For-profit projects were investigated as these most closely resemble those firms that would otherwise employ orthodox forms of financing, such as debt or equity. Non-profit projects abound on Kickstarter, but crowdfunding for them most likely represents a form of donation on which a cost of capital is not applicable.
Kickstarter groups its projects into multiple categories, examples being: Design; Technology; Fashion; Publishing; Photography; Games, etc. The choice of which category a project should be listed under can sometimes seem somewhat arbitrary. For example, photography is a category in which many photography books are funded to be published, which one could argue fits just as well under the category Publishing.
The categories Design and Technology were chosen, and 41 observations gathered from each. Design was chosen as findings from Mollick (2013, p. 10)

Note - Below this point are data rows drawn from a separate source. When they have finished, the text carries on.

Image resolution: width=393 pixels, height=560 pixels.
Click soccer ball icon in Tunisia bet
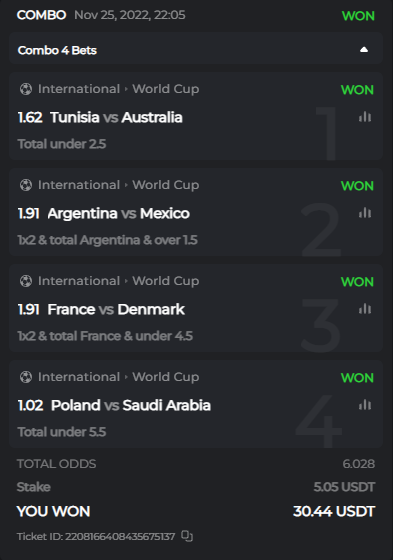click(26, 89)
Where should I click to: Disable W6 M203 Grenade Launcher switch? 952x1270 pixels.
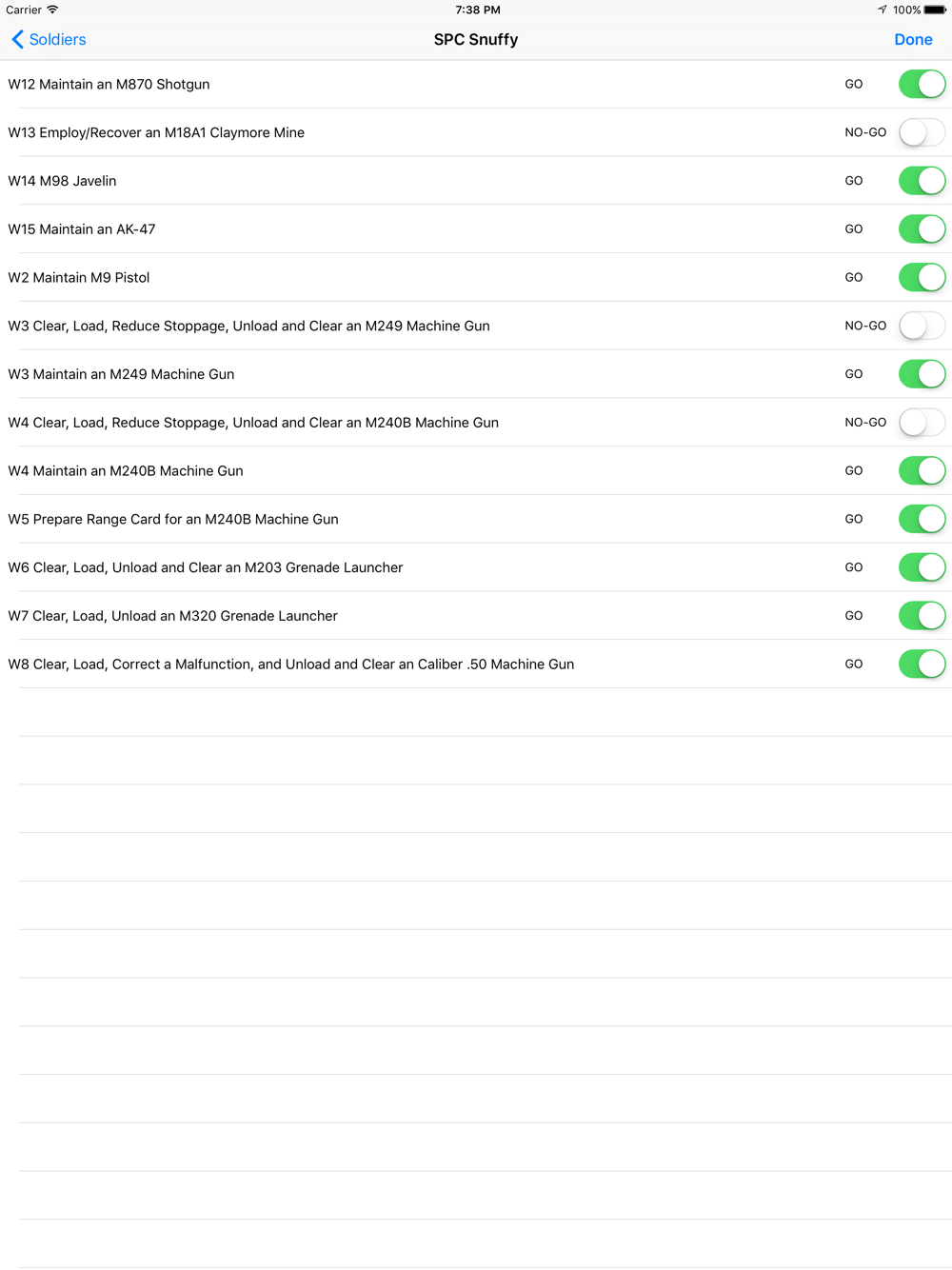[x=922, y=567]
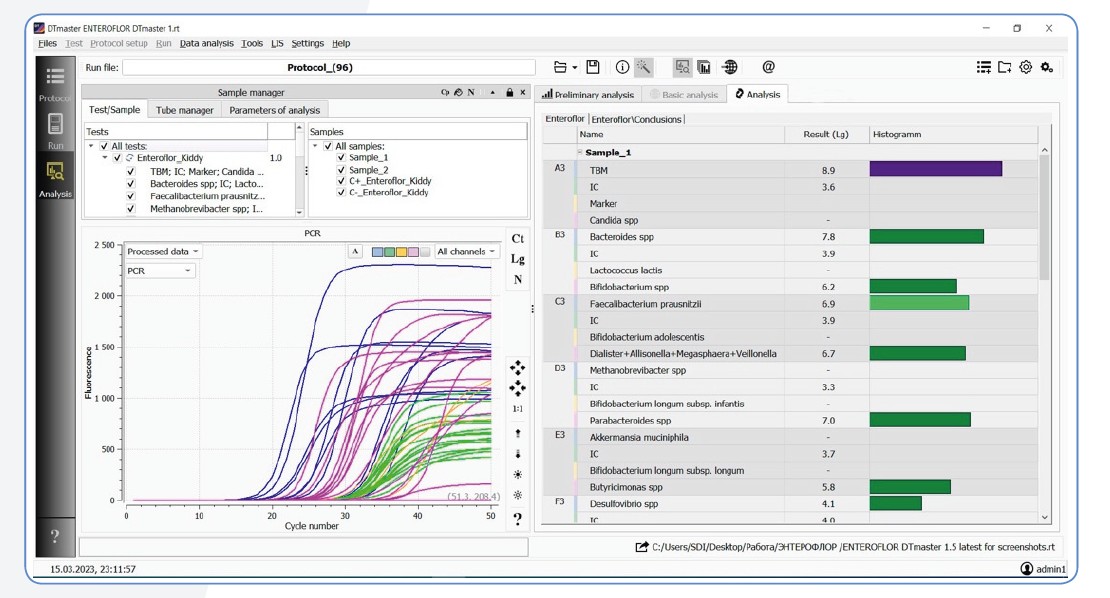Toggle the All tests checkbox
The image size is (1110, 598).
click(104, 146)
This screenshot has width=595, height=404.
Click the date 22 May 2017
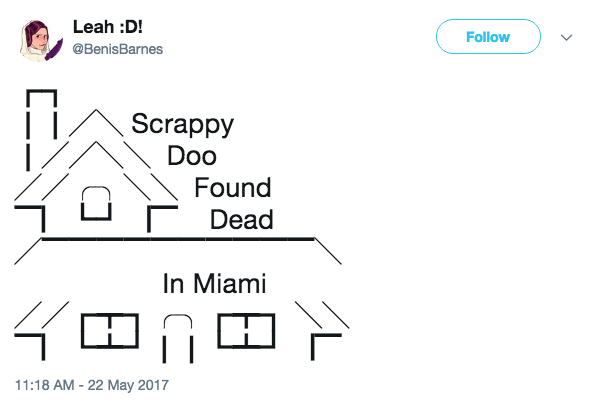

identify it as being fairly uniformly geographically distributed across the USA, and so it would absorb any geographical variations in cost of capital. Technology was chosen as a second category in order to test internal validity in that a comparison between the two it might indicate by how much cost of capital may vary between categories or due to geographical differences (Technology being focused mostly in San Francisco and New York). The sample was restricted to the USA so as not to inadvertently pick up on differences caused by large geographical distances – such as differences in capital markets, etc.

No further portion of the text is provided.